En janvier 1959, Berry Gordy fonde officiellement la maison de disques Motown Records à Détroit dans le Michigan. Le nom lui vient de la ville elle-même, contraction de Motor Town, surnom de la capitale mondiale de l’automobile à l’époque. Motown Record est en fait issue de la collaboration de Gordy et du compositeur Smokey Robinson. C’est ce dernier qui pousse Berry Gordy à voir au-delà du simple magasin de disque qu’il possède alors. Les deux hommes ont des idées plein la tête. Et en entrepreneurs ambitieux, ils ne tardent pas à appliquer un schéma industriel à leur bébé, révolutionnant ainsi le procédé créatif musical. Motown va vite surclasser son principal concurrent à l’époque, Stax Records. L’idée de Gordy est de viser un public plus large, de proposer des artistes afro-américains plus abordable à la population blanche. Se donnant les moyens de son ambition, il fait de Motown Records une usine à tubes dont il est le patron incontesté. Les artistes sont salariés et se plient aux ordres, des auteurs et compositeurs leurs sont imposés, tout comme des professeurs de chant et de danse.

Mais si le label de Détroit se forge une solide réputation, ce n’est pas autant du à son fonctionnement qu’à ses nombreux succès artistiques. On va rapidement parler d’un « son Motown« , synonyme d’une soul qui s’égare parfois vers la pop-music, agrémentée d’un chant et de claquements de mains qui rappellent le gospel. Cette marque de fabrique est notamment assurée par le groupe studio maison, The Funk Brothers. Ces derniers sont de tout les enregistrements de 1959 à 1971. Bien entendu, cet envers du décors est bien souvent caché par les nombreux gros poissons de Motown Records. Qu’on se le dise Berry Gordy a fait du lourd, du très lourd. Il a sorti de son écurie des artistes parmi lesquels de nombreuses star mondiales, reconnues et adulées : Marvin Gaye, Stevie Wonder, Diana Ross & The Supremes, Lionel Richie, ou encore les Jackson Five, dont le plus célèbre a également fait ses premiers pas solo sous l’égide de Gordy. Une liste qui s’érige comme un palmarès, auquel on peut ajouter les quelques 191 titres classés numéro 1 au célèbre Billboard américain. Plus près de nous, Claude François fut en quelque sorte l’ambassadeur du label américain, reprenant le hit des Four Tops, It’s The Same Old Song (C’est la Même Chanson), enregistré dans les studios  de Détroit, avec une production en tout point identique à l’originale.
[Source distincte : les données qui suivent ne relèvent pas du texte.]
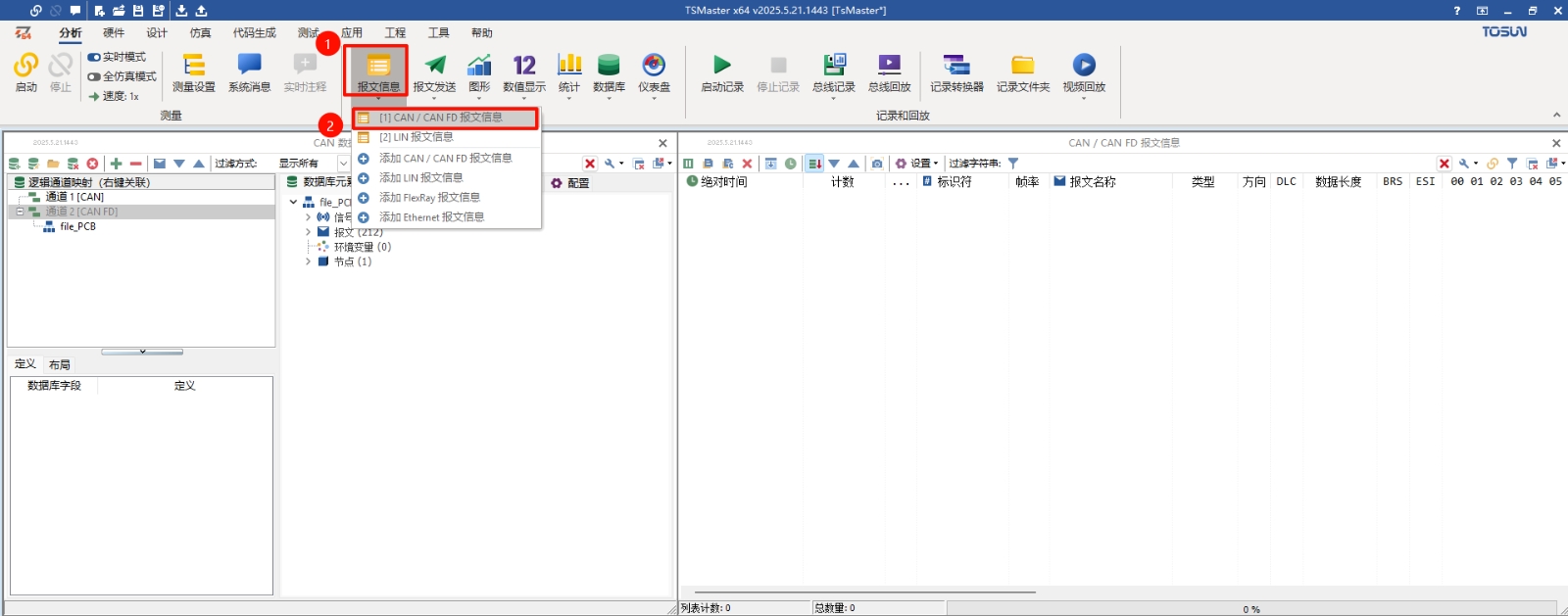Screen dimensions: 1568x616
Task: Open the 图形 graphics icon
Action: click(x=479, y=71)
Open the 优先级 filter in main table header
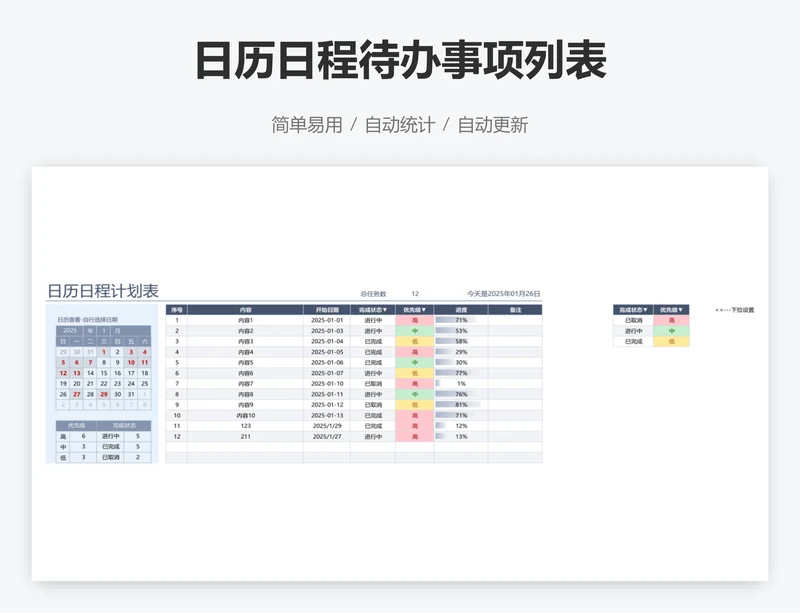The image size is (800, 613). coord(414,310)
 Pour les amoureux de la soul-music et des artistes estampillés Motown Records, de nombreuses compilations sont disponibles, notamment celle réunissant les 191 hits du label pour célébrer son demi-siècle d’existence. Dur de dépenser ses sous autrement qu’en fringues soldées en ce moment, mais ça fait un chouette cadeau, et ça vous donne un point commun avec Barack Obama qui répète à qui veut l’entendre que Motown a fait de lui l’homme qu’il est aujourd’hui. C’est donc ça son secret.